About 'Caoineadh na Maighdine'
“A very special recording for me: these traditional religious songs, the oldest on this planet many of which I was sounding or re-sounding again for the first time; the first dialogue with the monks of Glenstal Abbey; I was carrying my first child at the time of the actual recording; every song is a once-off recording, no doctoring, no splicing, no studio; the sound is the reverberation of the Glenstal Abbey church.
“I wrote down my feelings at that time:
‘The actual performance of these songs in Glenstal Abbey has meant more to me than just making the kind of record which normally marks one’s musical progress. Stereotyped studios, seas of microphones, time pressures and endless takes had no part in this recording. The absence of these opened up the possibility of making this the most personalised, humble, vulnerable outcry of the singer for whom each phrase of a song is a constant confession or expression of being in the presence of God.’

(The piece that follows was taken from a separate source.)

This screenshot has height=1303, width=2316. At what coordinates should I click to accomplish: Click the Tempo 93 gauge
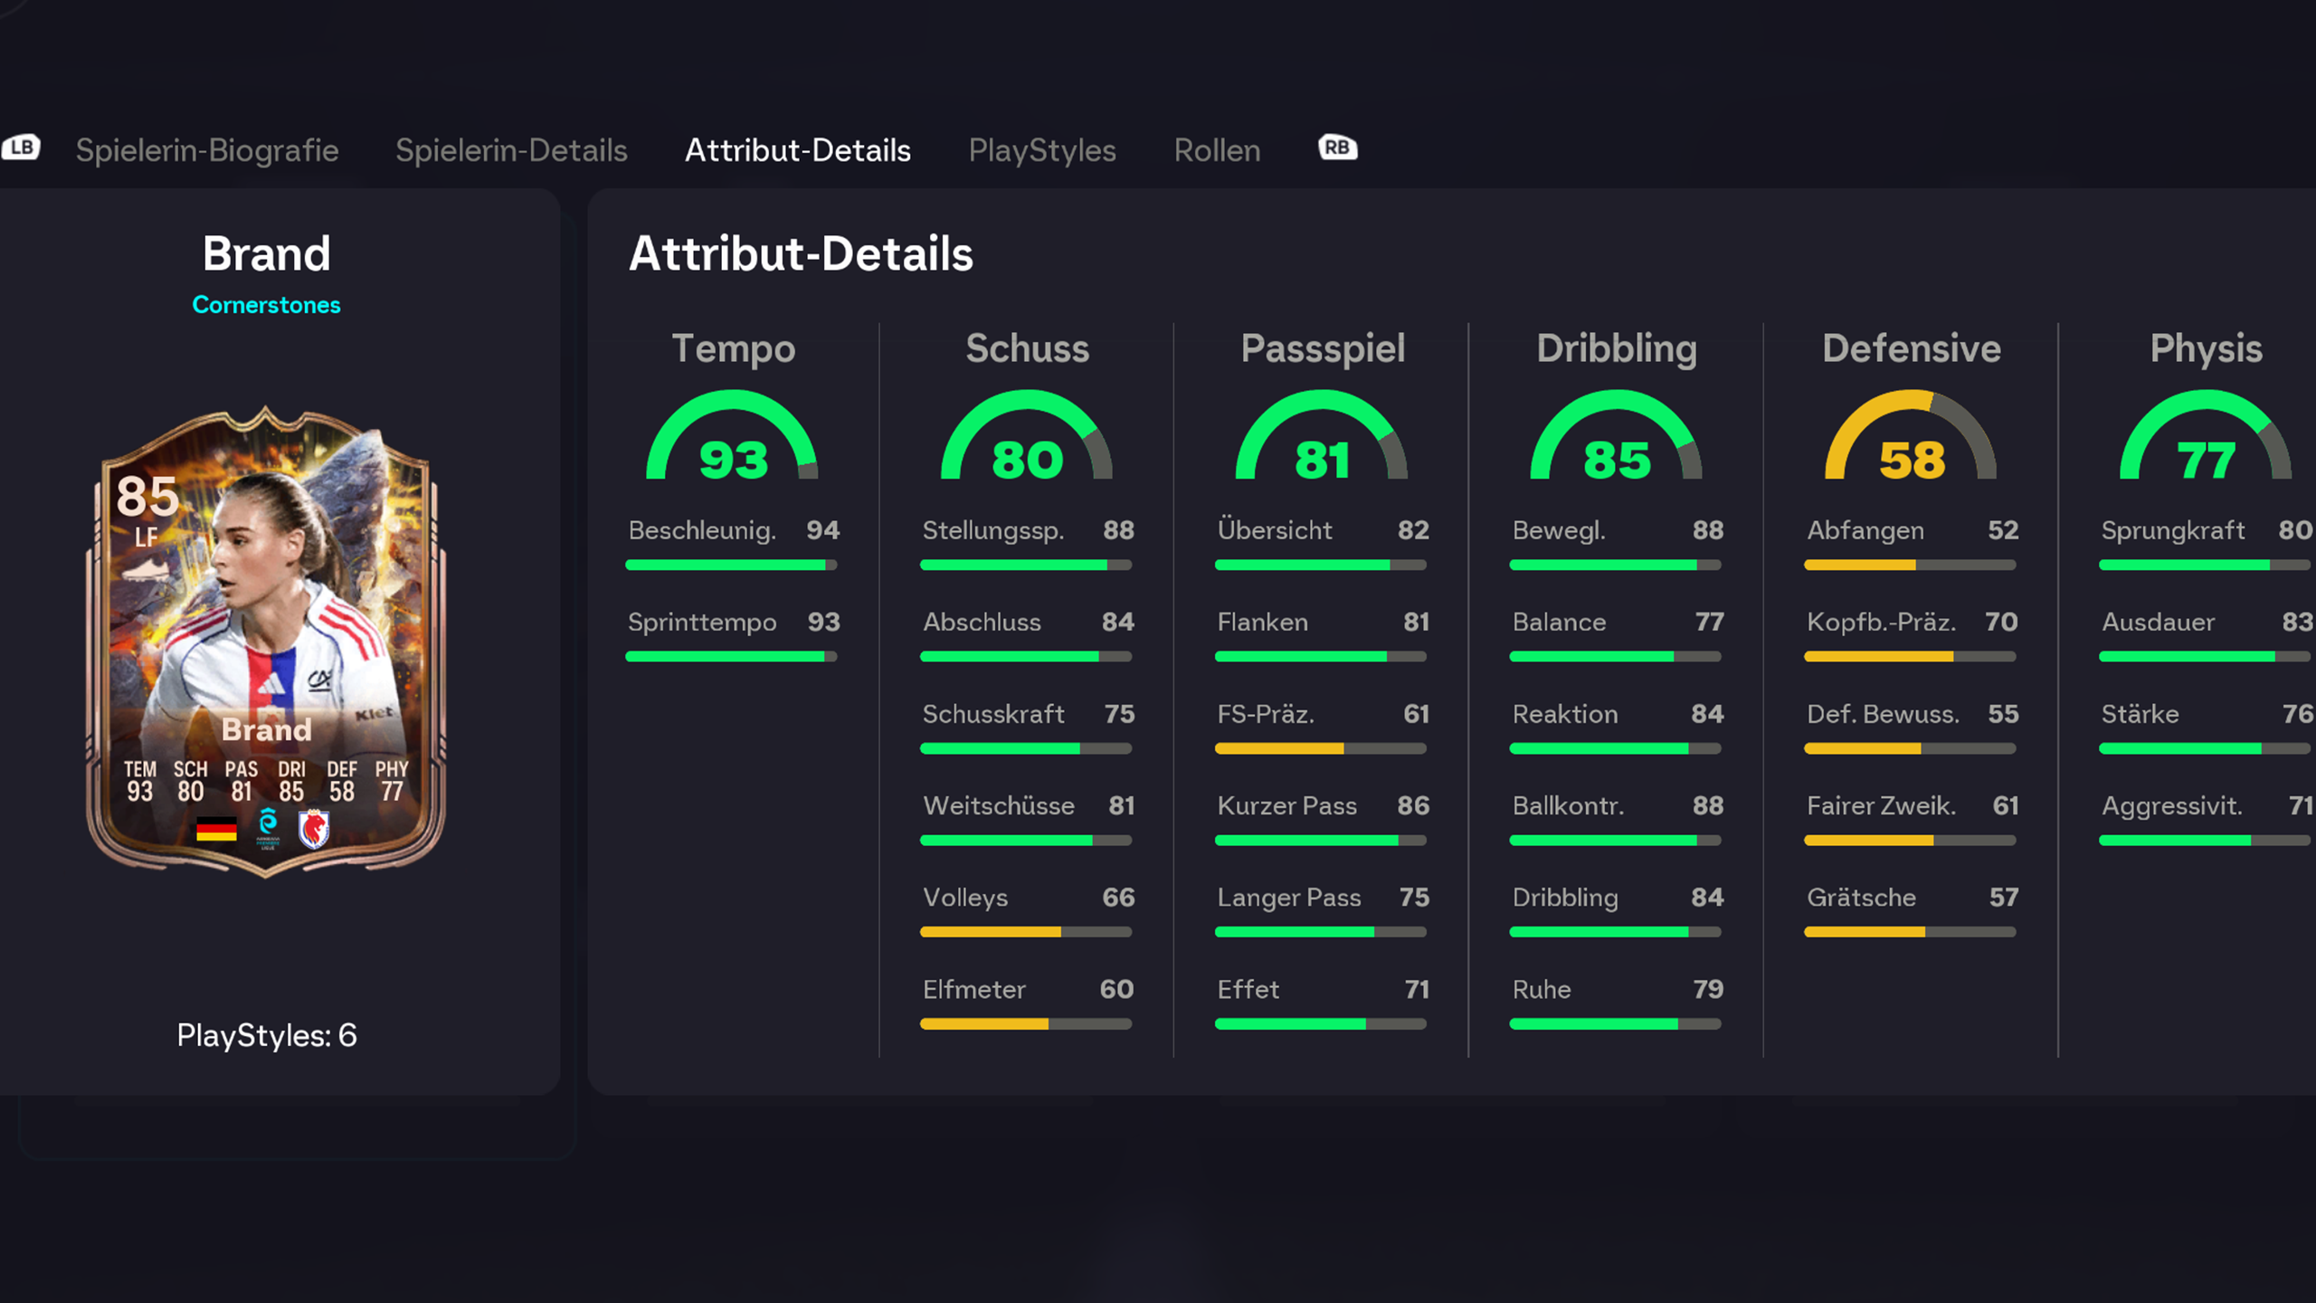pyautogui.click(x=732, y=441)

“For the twelve monks who sing with me, singing is a powerful medium of prayer inextricably bound up with their life-style. This has had an indelible influence on my own singing; none of these songs now will live for me as an isolated piece from the sound of God. Woman speaks strongly through the religious songs of Ireland. She comes alive and breathes forth an antithesis; sometimes overpoweringly Christian; sometimes dramatically pagan or pre-Christian; sometimes lulling the child of God to sleep within her life; sometimes bitterly and angrily questioning the right of that same God to claim her child. Such stark emotions have transformed my singing but also something deep within me which simply defies verbal expression.”